Open guhcampos opened this issue 4 years ago • 2 comments

I looked around the project and did not find this, so I decided to work on a patch. I'm not sure I have a reasonable explanation for this behavior though:

Boolean operators almost never work with dicts like you would expect them to. I've seen a lot of people expect a boolean output such as:

somedict = {}
if  somedict:
  print("false")

somedict = {"some": "thing"}
if somedict:
  print("true")

But that's not what really happens. Python is really wtfckery in this:

Python 3.8.3 (default, Feb  3 2021, 10:51:05)
[GCC 9.3.0] on linux
Type "help", "copyright", "credits" or "license" for more information.
>>> da = {"a": 1 }
>>> db = {"b": 2 }
>>> dc = {}
>>> dd = {}
>>> dc and dd
{}
>>> not dc and not dd
True
>>> not dc and dd
{}
>>> da and db
{'b': 2}
>>> da and dc
{}
>>> dc and da
{}
>>> db and da
{'a': 1}
>>> da and db and dc
{}
>>> dc and db and da
{}
>>> not da and dc
False
>>> not dc and da
{'a': 1}
>>> da or db
{'a': 1}
>>> dc or dd
{}
>>> da and db or dc
{'b': 2}
>>> da or db and dc
{'a': 1}
>>> da and db
{'b': 2}
>>> bool(da and db)
True
>>> dc = { "a": 1, "c": 3 }
>>> dc and da
{'a': 1}
>>> da and dc
{'a': 1, 'c': 3}
>>> da or dc
{'a': 1}
>>> dc or da
{'a': 1, 'c': 3}
>>>

So empty dicts return False alright, but dicts with keys return the dict itself, then and and or will work in completely unexpected ways, simply returning the first mentioned dict instead of doing anything with it. I'm not sure what is exactly happening down there and never really cared to know, but it's a weird behavior that sure deserve note.

Look that casting stuff to bool seems to work, but I remember stumbling into situations it didn't work as I expected at the time.

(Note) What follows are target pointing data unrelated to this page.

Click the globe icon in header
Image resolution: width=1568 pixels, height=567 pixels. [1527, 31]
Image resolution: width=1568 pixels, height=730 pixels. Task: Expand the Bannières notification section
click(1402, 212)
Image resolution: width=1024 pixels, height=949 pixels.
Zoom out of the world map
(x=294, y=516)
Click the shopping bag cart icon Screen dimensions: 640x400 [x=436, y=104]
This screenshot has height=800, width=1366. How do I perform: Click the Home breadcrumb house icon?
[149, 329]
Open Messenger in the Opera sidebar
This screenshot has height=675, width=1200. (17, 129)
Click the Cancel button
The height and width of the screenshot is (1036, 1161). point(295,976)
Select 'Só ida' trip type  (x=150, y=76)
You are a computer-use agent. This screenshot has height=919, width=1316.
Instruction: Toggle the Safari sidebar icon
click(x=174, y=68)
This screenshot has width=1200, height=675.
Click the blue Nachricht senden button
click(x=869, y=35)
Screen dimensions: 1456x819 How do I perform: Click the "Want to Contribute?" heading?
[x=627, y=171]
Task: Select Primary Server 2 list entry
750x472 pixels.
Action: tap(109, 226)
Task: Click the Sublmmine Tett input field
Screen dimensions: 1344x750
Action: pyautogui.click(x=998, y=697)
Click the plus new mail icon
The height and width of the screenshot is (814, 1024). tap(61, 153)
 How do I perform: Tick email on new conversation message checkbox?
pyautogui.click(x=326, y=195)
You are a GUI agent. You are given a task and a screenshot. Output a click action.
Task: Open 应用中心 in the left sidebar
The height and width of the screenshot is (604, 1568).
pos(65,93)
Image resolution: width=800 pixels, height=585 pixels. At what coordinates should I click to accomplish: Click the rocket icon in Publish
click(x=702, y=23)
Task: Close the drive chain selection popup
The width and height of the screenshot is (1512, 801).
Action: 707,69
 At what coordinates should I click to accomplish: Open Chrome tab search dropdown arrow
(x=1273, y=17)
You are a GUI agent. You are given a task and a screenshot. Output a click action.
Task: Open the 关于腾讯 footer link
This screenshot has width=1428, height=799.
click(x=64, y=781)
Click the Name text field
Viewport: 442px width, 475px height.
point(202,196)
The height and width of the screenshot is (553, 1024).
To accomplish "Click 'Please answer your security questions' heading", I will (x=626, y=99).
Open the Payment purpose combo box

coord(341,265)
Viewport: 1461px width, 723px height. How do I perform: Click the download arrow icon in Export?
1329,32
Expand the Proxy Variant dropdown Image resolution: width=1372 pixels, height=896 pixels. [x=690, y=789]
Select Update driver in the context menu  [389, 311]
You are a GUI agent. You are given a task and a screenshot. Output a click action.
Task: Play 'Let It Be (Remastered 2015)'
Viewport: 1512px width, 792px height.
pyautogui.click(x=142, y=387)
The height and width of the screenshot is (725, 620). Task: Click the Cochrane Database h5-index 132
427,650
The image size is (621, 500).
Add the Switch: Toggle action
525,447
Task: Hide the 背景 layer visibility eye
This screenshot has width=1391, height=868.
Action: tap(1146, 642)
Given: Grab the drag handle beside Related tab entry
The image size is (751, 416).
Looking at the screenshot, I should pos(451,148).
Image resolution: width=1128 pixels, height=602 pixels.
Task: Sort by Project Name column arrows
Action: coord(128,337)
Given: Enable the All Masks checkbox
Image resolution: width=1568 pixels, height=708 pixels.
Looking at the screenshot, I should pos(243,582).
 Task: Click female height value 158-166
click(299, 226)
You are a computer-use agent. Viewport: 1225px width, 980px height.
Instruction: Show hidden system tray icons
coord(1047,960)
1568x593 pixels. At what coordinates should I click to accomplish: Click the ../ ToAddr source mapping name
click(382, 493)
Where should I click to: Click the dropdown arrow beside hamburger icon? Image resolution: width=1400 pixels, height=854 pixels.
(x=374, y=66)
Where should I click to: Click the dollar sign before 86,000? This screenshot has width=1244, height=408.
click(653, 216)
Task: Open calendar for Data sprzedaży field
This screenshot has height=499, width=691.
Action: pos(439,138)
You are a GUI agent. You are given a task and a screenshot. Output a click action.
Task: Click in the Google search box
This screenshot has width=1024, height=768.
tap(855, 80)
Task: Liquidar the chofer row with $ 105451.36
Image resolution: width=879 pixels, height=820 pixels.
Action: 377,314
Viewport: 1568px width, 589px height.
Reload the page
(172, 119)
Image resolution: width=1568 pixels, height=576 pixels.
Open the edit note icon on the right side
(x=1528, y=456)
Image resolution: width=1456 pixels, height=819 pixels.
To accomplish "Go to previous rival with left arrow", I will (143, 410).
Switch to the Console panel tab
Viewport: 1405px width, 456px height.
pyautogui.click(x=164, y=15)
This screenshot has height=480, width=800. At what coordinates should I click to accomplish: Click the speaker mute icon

guhcampos avatar Mar 12 '21 14:03 guhcampos

Interesting,

looks like dicts have a different implementation of the and operator. But it's weird for sure, even if there's a different implementation of and and or I'd expect them to work like intersection and union.

Thanks for sharing this btw, I'll do more research and add this in the next iteration.

Update:

It seems like this is done to facilitate the if da and db: # do something pattern. The expression (like da and db) would return dict which would either be a truthy (contains keys) or falsey (empty key). Fwiw, strings, list and other iterables seem to behave in the same way.

Now coming to the weird part (why not cast it to bool already instead of returning the iterable), the only use-case for this I can think of is

# Returning the first non-empty variable
>>> [] or [] or ['c'] or ['d']
['c']

It's unlikely though I'd have to use something like this in real world

satwikkansal avatar Mar 16 '21 10:03 satwikkansal

>>> 40 and 30 and 20 and 10
10
>>> 10 or 20 or 30 or 40
10
>>> 10 and 20 or 30 or 40
20
>>> (10 or 20) and (30 or 40)
30

It's not a different implementation of the and and or operators. It's just how they work in python.
Also, the closest data structure is a set which uses bitwise operators | and & for those operations. I think dict union is being added to python if I'm not wrong.

Let's take this for example,

x and y

x or y

This can have 4 possible situations, x is falsy, y is falsy x is falsy, y is truthy x is truthy, y is falsy x is truthy, y is truthy

Now, in case of the and operator, both of them must be truthy for the result to be True.
Therefore, if the first value, x is falsy, just return that since that is the outcome of the expression.
If the first value, x is truthy, then whatever the second value, y is, must be the outcome of the expression, so return that.

In case of the or operator, if the first value is truthy, the expression evaluates to True, if not, the expression keeps evaluating until a truthy value is found and if none of the values are truthy, the expression evaluates to False.
So, if the first value, x is truthy, return that since it's the outcome of the expression.
If the first value, x is falsy, move on to the next value, y, and return that since that is the outcome.